Composting creates mineral-rich soil, which makes a great foundation for plants and can also be used as fertilizer. According to Washington State University, regular slow composting can sometimes result in weed seeds and disease organisms can exist in the soil. Hot compost, which takes more effort and time, reaches temperatures high enough to kill weed seeds and disease. Once you've collected your hot compost you will have a reliable source of nutrients and sustenance for your vegetables, flowers or other plant life.
Dig a hole several feet across and several feet wide. Adjust the size of the hole depending on how big you want your compost pile to be, based on the size of your garden and soil needed.
Line the hole with cardboard. This will allow the temperature to stay high.

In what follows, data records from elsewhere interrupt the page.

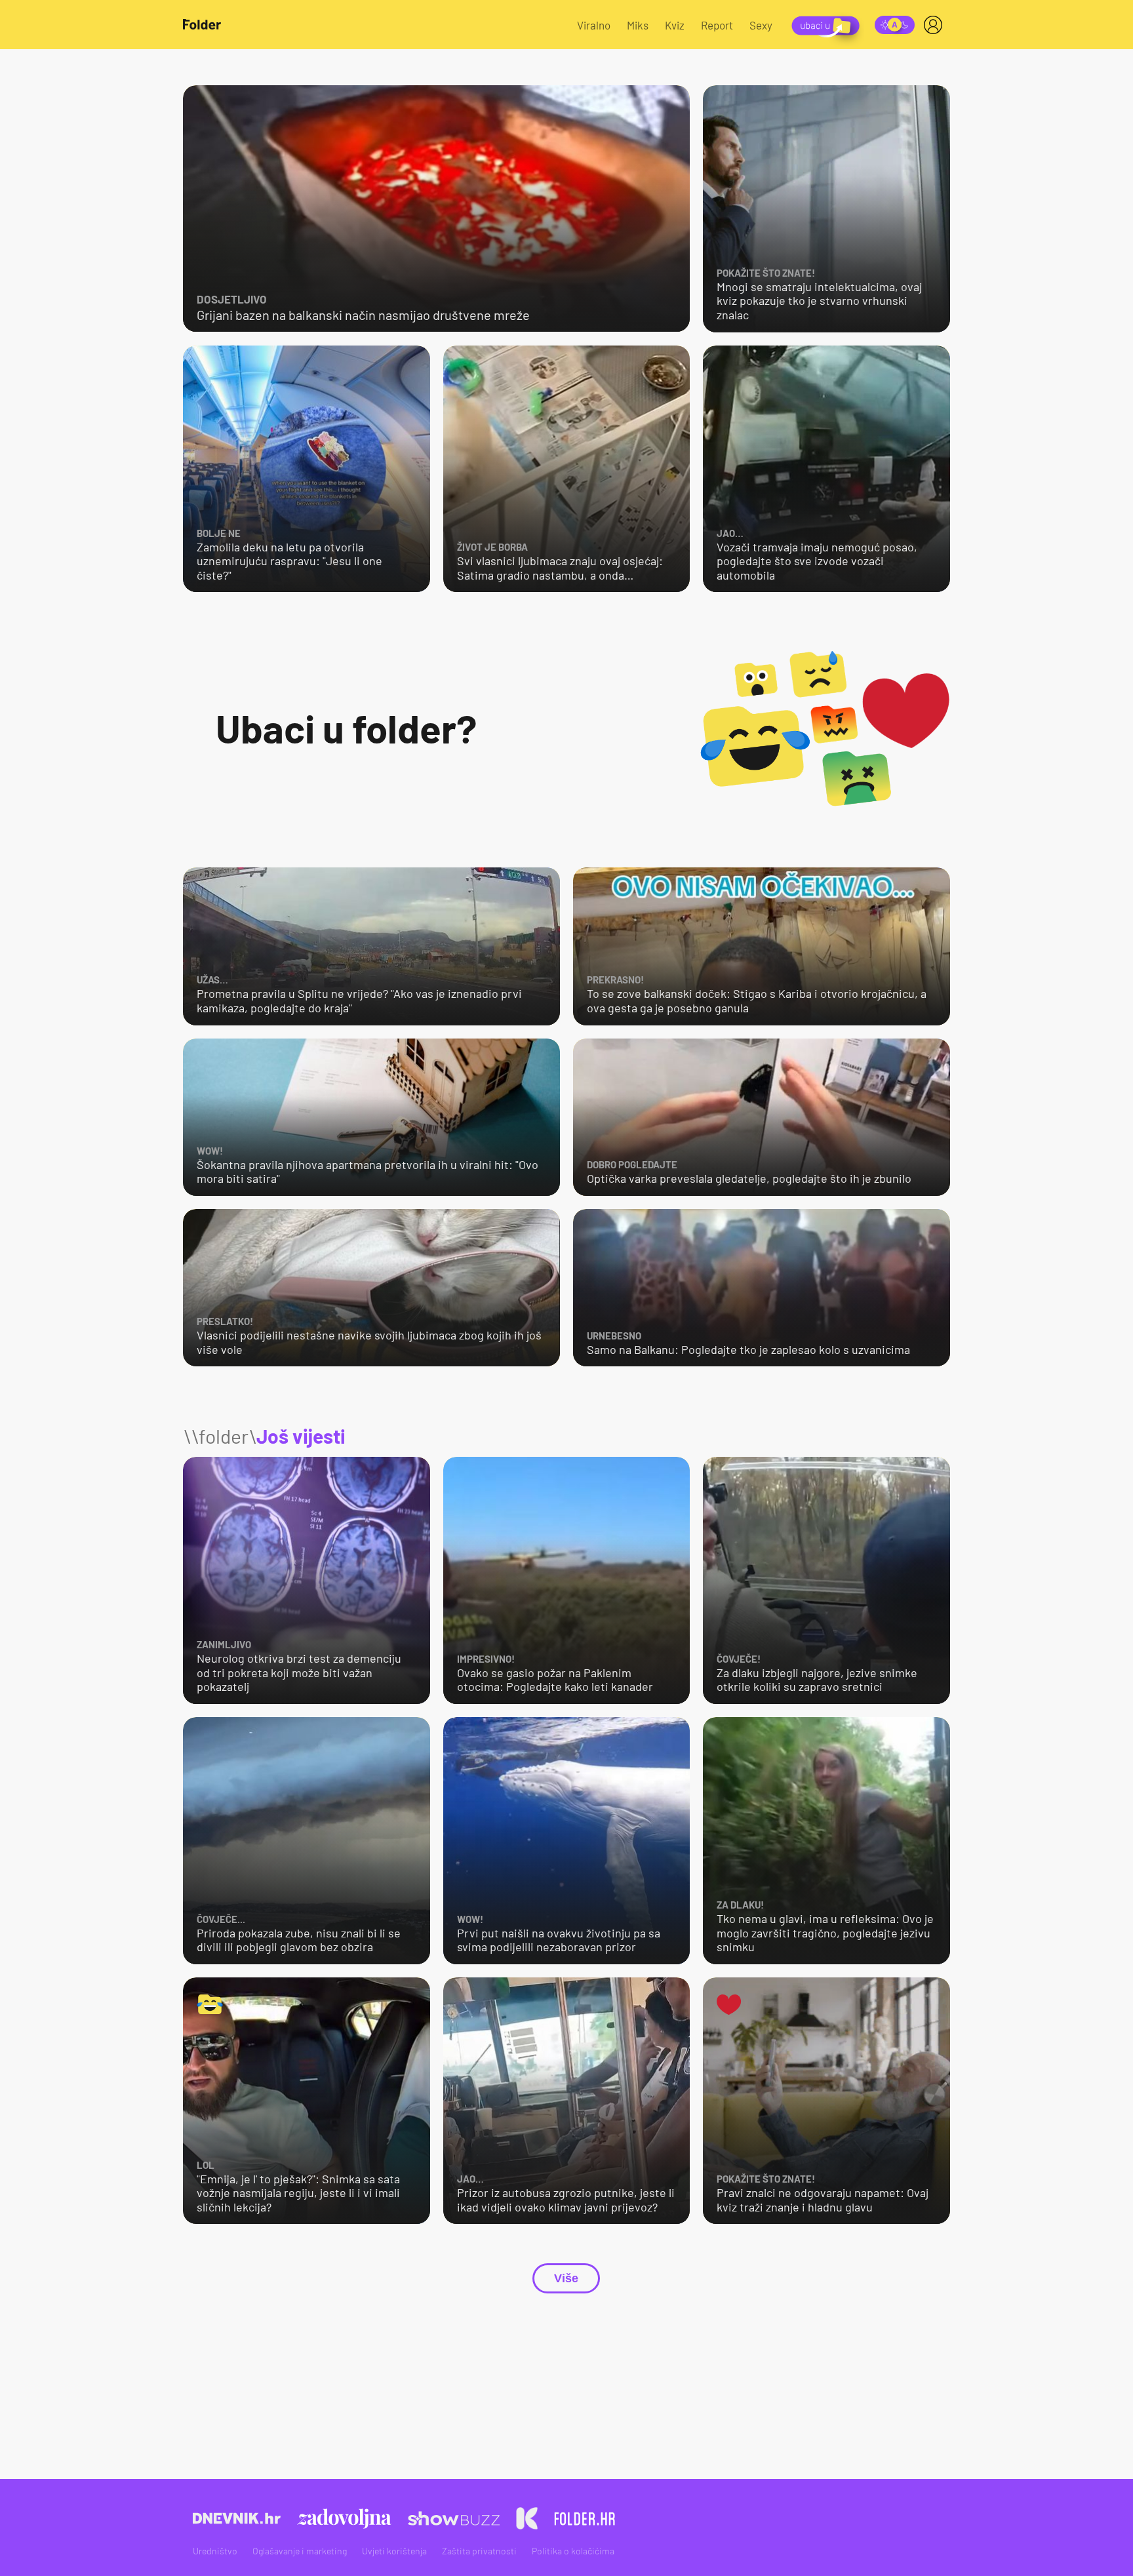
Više (566, 2278)
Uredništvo (215, 2550)
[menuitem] (935, 25)
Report (717, 24)
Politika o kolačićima (573, 2550)
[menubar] (935, 25)
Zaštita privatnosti (479, 2550)
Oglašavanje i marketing (299, 2550)
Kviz (675, 24)
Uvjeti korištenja (394, 2550)
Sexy (760, 24)
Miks (637, 24)
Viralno (593, 24)
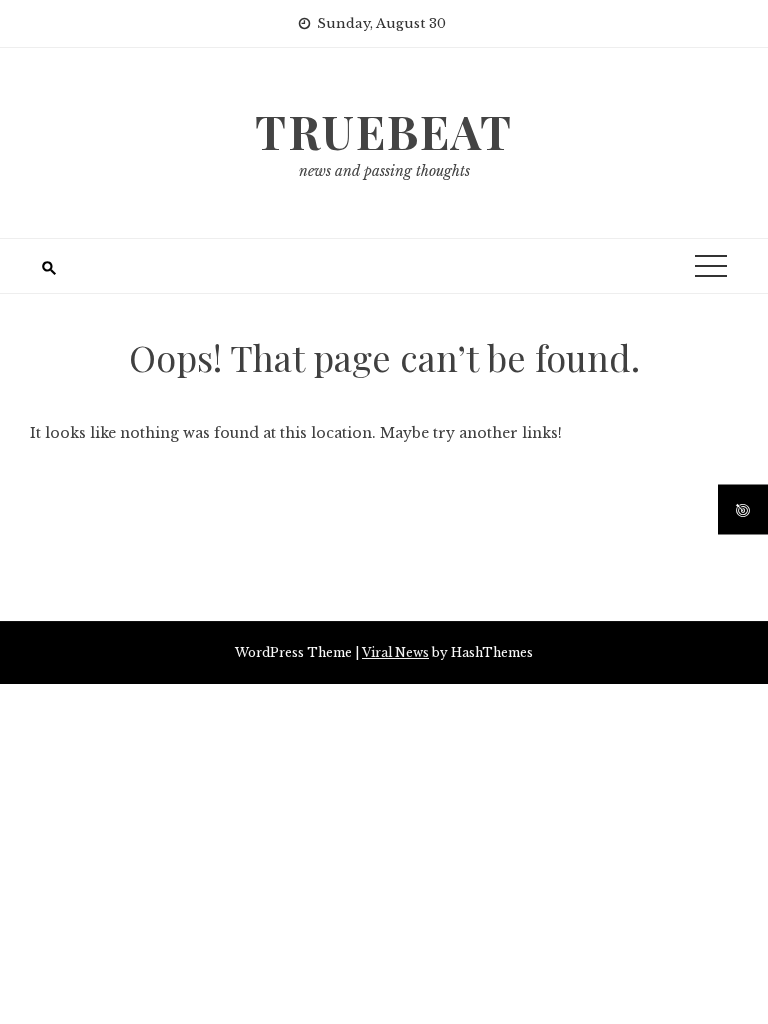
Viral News (395, 652)
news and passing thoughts (384, 171)
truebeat (384, 131)
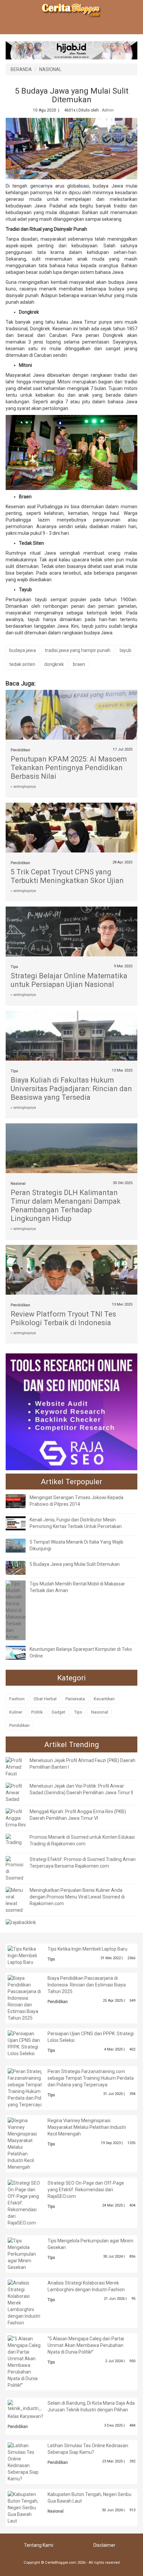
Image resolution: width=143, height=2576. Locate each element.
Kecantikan (104, 1698)
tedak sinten (22, 664)
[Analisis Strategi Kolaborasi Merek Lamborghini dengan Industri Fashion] (25, 2302)
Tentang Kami (38, 2545)
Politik (37, 1712)
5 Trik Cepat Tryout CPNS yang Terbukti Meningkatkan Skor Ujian (67, 876)
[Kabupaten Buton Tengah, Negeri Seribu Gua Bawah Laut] (25, 2507)
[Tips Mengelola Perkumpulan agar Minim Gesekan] (25, 2253)
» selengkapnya (23, 786)
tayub (125, 650)
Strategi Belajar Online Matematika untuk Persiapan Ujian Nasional (69, 980)
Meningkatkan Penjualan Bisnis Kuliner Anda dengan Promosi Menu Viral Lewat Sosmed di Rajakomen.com (77, 1897)
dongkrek (54, 664)
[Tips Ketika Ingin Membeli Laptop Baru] (25, 1955)
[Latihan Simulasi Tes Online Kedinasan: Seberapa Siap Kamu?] (25, 2461)
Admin (108, 110)
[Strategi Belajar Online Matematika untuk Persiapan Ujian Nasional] (71, 947)
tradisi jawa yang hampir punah (77, 650)
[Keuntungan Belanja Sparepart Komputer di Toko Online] (21, 1652)
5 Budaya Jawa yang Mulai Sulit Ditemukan (75, 1564)
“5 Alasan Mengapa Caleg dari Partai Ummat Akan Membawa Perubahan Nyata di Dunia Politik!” (86, 2345)
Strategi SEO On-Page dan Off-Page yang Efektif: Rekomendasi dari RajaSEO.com (86, 2189)
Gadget (58, 1712)
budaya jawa (22, 650)
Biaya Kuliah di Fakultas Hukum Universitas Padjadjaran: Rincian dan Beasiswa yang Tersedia (71, 1088)
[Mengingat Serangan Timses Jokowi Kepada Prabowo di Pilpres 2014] (21, 1500)
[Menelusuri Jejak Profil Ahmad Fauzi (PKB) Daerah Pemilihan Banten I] (16, 1766)
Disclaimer (104, 2545)
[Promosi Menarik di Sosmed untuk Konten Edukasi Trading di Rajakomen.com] (16, 1839)
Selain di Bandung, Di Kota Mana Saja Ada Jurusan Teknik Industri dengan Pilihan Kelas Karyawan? (71, 2409)
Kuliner (15, 1712)
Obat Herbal (45, 1698)
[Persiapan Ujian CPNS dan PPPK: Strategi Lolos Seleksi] (25, 2043)
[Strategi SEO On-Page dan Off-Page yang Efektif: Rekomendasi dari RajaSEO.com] (25, 2202)
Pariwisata (75, 1698)
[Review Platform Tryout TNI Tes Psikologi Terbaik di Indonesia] (71, 1286)
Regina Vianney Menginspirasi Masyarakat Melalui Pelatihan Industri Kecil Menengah (87, 2127)
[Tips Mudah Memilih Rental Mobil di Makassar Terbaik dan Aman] (16, 1610)
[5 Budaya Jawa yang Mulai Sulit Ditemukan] (21, 1567)
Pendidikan (20, 750)
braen (79, 664)
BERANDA (21, 69)
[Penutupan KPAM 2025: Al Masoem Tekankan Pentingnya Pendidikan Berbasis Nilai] (71, 738)
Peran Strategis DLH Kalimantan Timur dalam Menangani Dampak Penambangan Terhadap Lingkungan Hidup (66, 1205)
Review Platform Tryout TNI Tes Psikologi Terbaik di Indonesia (63, 1318)
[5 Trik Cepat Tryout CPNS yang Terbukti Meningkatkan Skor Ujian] (71, 839)
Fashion (17, 1698)
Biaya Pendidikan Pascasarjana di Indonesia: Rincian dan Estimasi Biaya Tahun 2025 (87, 1984)
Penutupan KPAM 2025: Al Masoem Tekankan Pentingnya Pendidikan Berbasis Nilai (69, 767)
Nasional (18, 1183)
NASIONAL (50, 69)
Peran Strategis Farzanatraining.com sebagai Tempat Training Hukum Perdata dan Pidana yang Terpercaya (91, 2078)
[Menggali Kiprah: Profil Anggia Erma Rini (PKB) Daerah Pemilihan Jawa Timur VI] (16, 1817)
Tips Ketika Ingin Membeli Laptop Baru (87, 1949)
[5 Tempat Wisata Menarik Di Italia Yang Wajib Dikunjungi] (21, 1545)
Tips (14, 967)
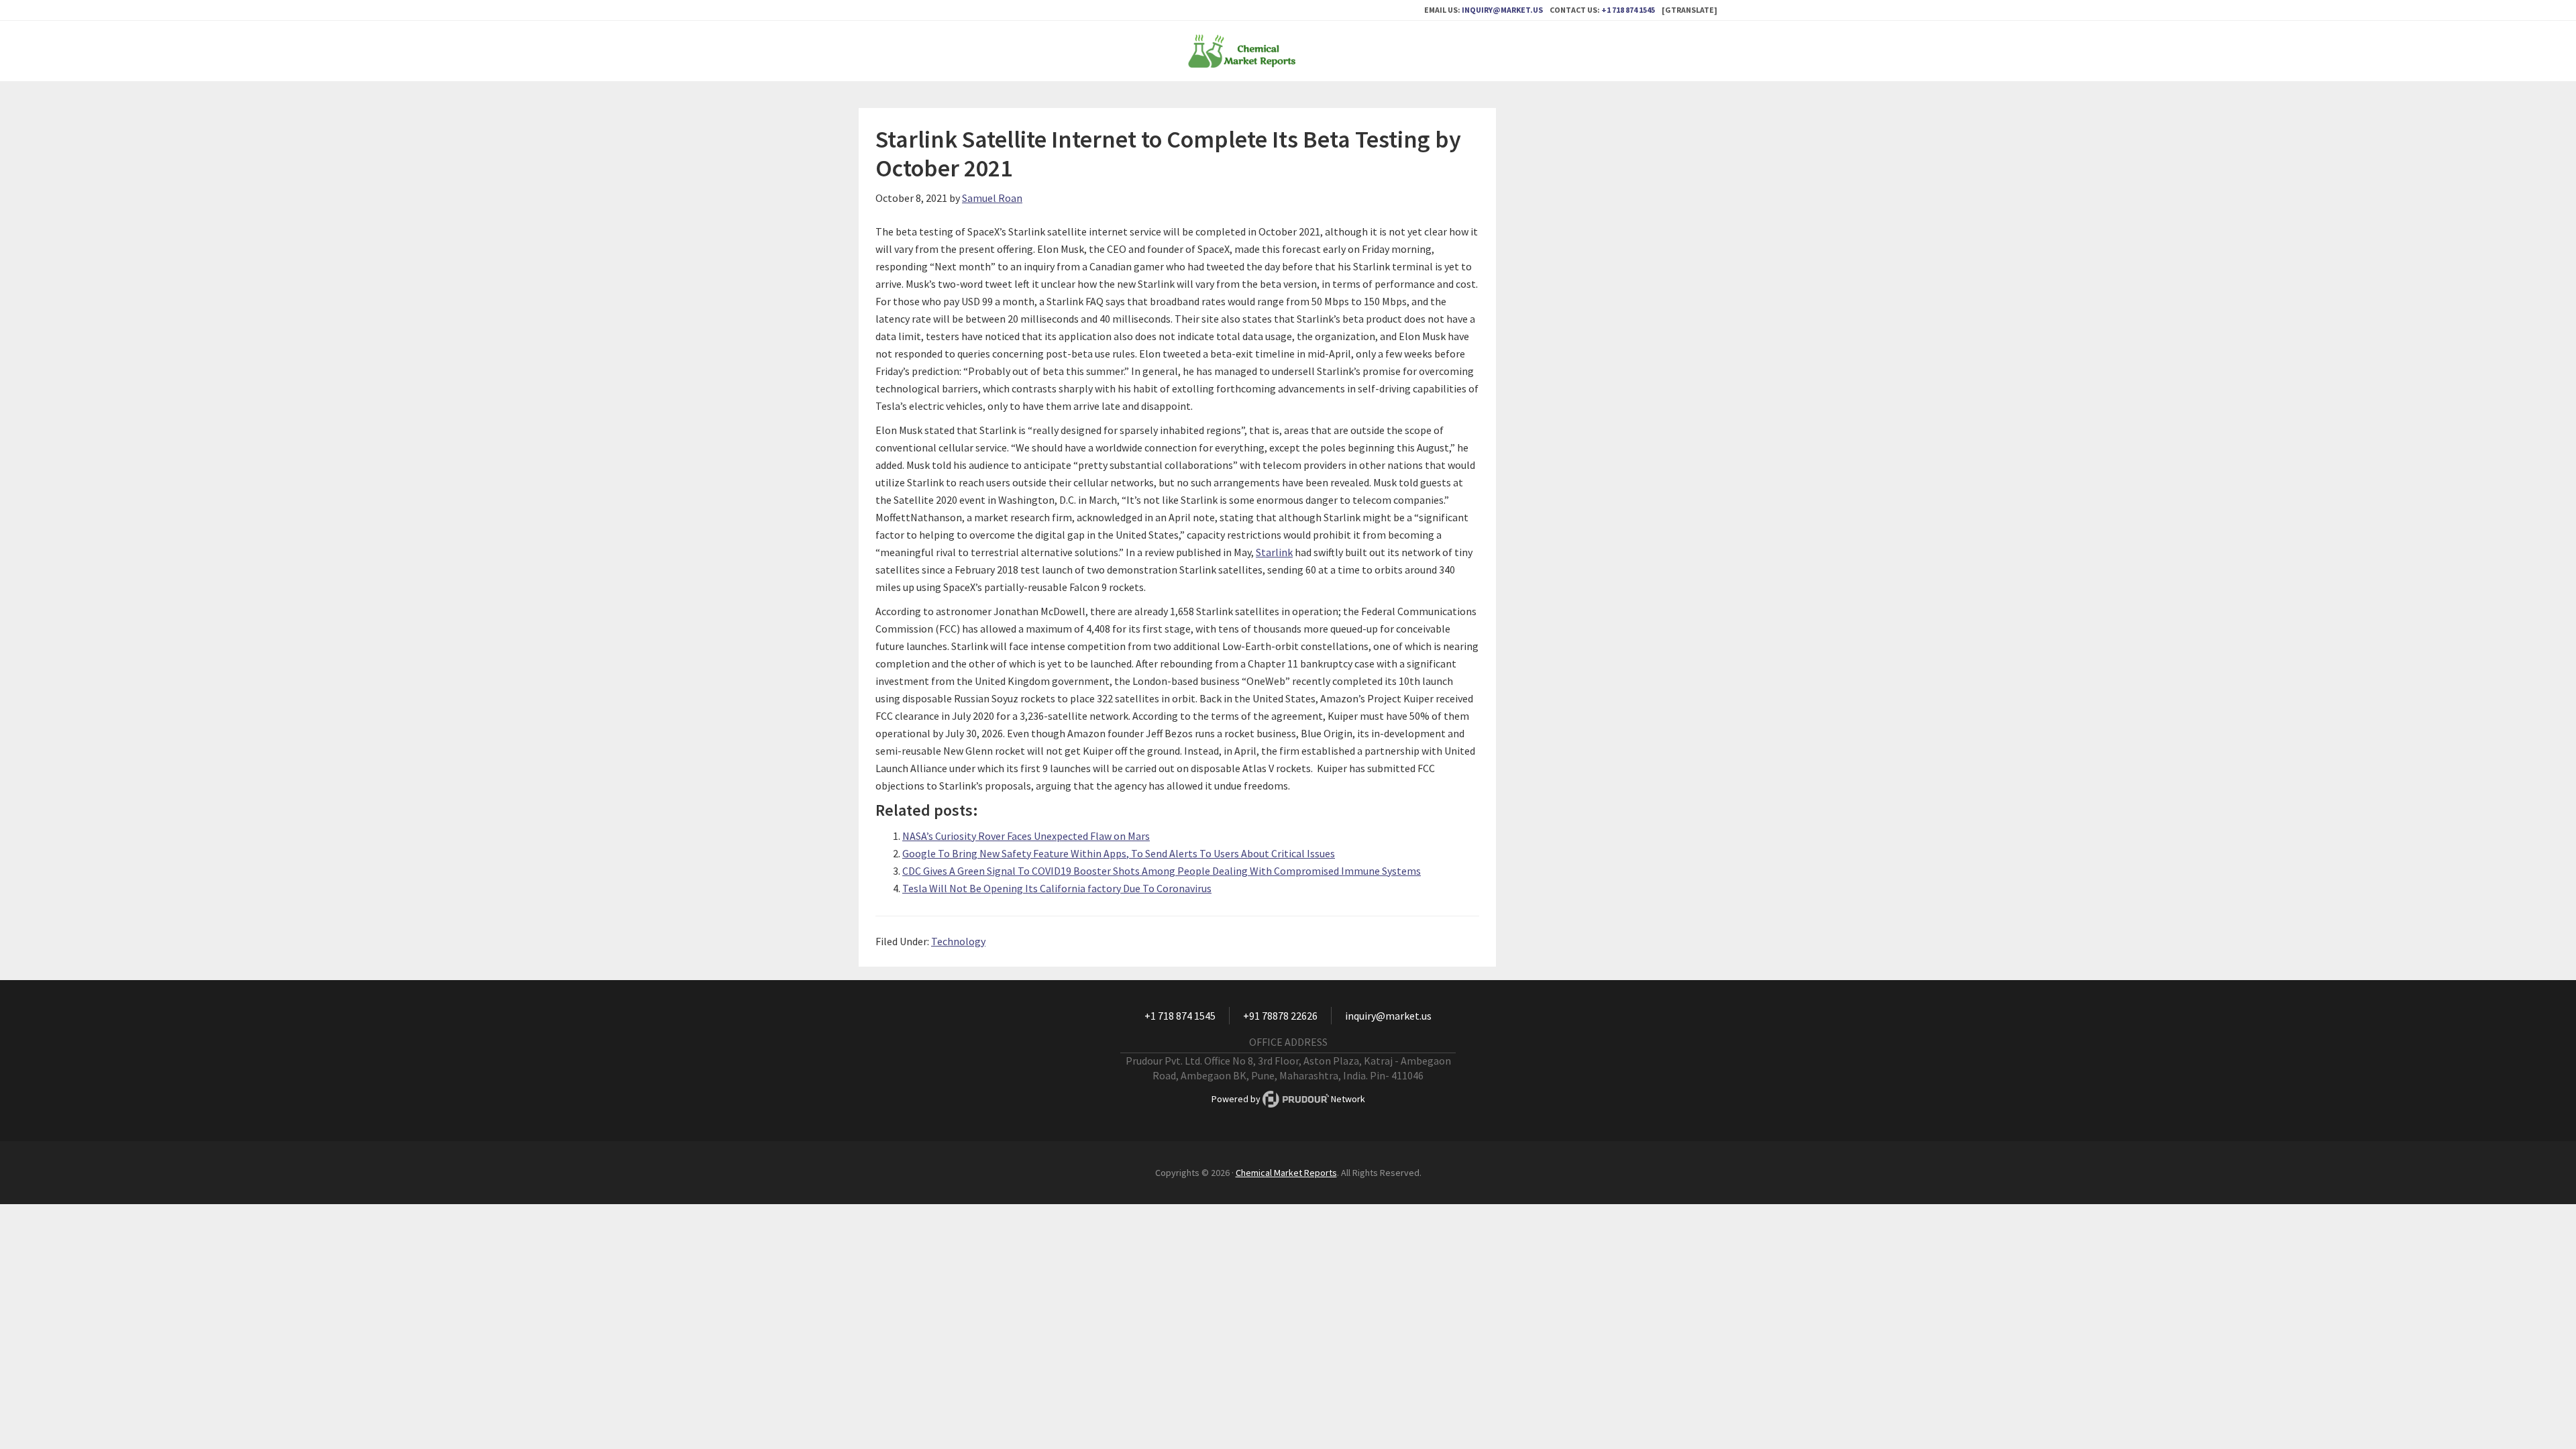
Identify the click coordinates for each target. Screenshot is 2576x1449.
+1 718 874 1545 (1628, 10)
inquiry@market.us (1502, 10)
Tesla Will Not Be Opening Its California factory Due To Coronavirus (1057, 888)
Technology (958, 941)
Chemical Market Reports (1288, 51)
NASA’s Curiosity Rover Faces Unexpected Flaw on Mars (1026, 836)
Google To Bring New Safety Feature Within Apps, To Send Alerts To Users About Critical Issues (1118, 853)
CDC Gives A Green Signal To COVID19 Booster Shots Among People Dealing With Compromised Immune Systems (1161, 870)
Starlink (1274, 552)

Start a compost pile with both soft and hard materials. Use rotted or partially eaten food, coffee grounds (with filters that aren't chemically colored), leaves, lawn clippings, hay, etc. According to Washington State University, you need to cut up larger materials so they will break down more quickly.
Add water at the beginning and whenever needed. To check the moisture, take some of the compost into your hand and squeeze it to see how much water exists in the mixture. You should barely be able to get a drop of water out of it.
Add compost material and water whenever needed. Mix the pile whenever you add more food or yard waste items. Mix the pile at least once a week even if you haven't added anything new.